In matters political he remained to the last what he was in 1800. He could not relish Scott's novels, because they concealed, as he thought, the ugly truth of the past under an alluring guise of the romantic and picturesque. He disliked the robber Norman, loved the industrial Saxon. As for Hume's History of England, and Blackstone's Commentaries, he never ceased to hate them. "They have made Tories," he wrote, "of all England, and are making Tories of those young Americans whose native feelings of independence do not place them above the wily sophistries of a Hume or a Blackstone.
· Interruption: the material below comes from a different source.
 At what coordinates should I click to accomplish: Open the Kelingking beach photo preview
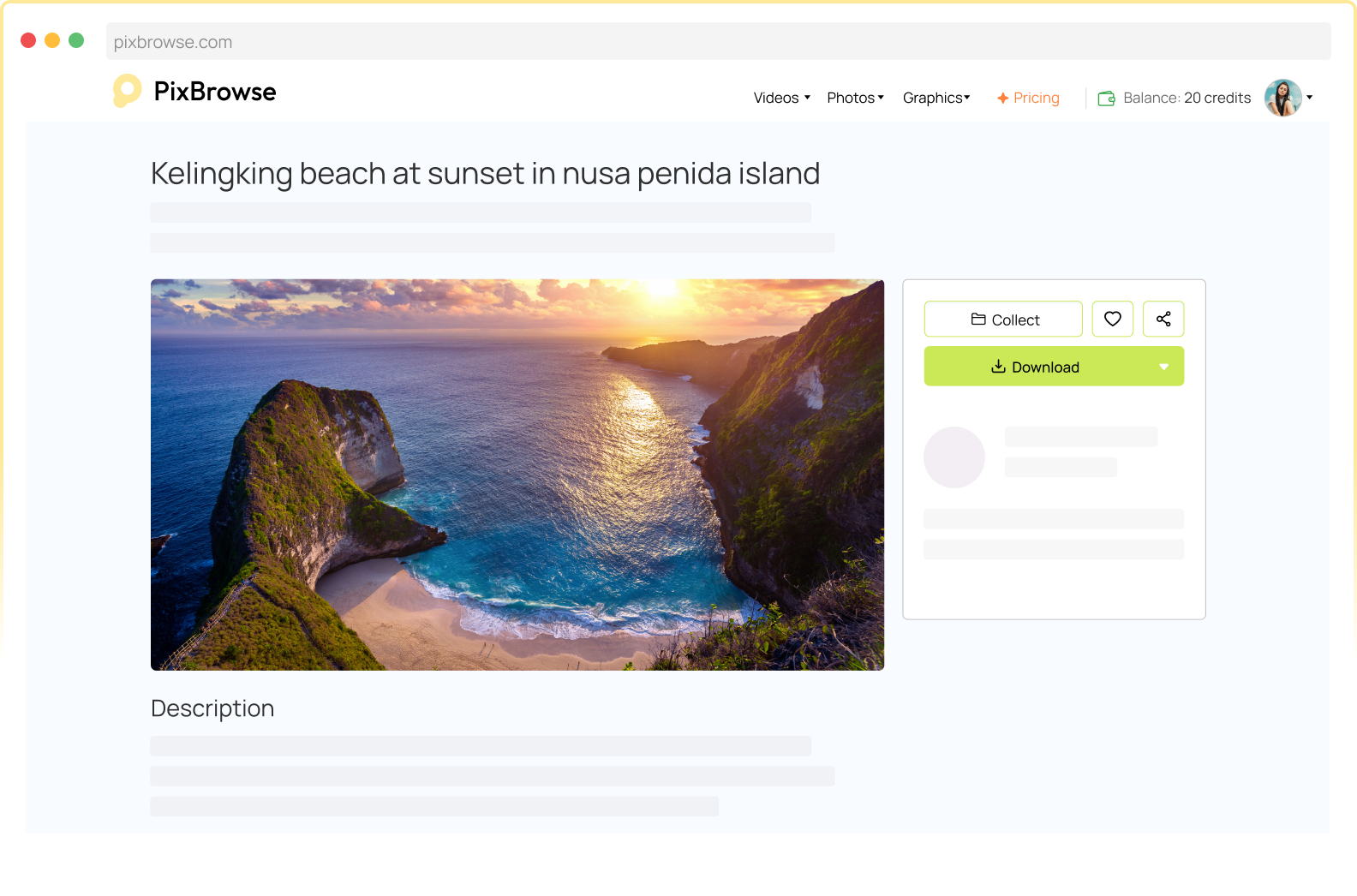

These two books, but especially the former, have done more towards the suppression of the liberties of man than all the million of men in arms of Bonaparte and the millions of human lives with the sacrifice of which he will stand loaded before the judgment-seat of his Maker." He said, too, that, while he feared nothing for our liberty from the assaults of force, he had fears of the influence of English books, English prejudices, English manners, and their apes and dupes among professional men. He remained a free-trader to the end. The longer he lived the more he felt the necessity of a subdivision of territory, like the town-system of New England, under which each citizen belongs to a small body of voters, with whom he can conveniently co-operate, and who can be assembled without delay or difficulty. He would have divided a city of the size of New York into three hundred wards. He also became perfectly aware of the truth, since demonstrated in so many ways and places, that universal suffrage, where a majority of the voters are grossly ignorant, tends to put the scoundrel at the summit of affairs. In commenting upon a new constitution proposed for Spain, he said there was one provision .n it "which would immortalize its inventors." That provision disfranchised every man, who, after a certain epoch, could not read and write.

CHAPTER LXXI.

VISITORS AT MONTICELLO, AND FAMILY REMINISCENCES.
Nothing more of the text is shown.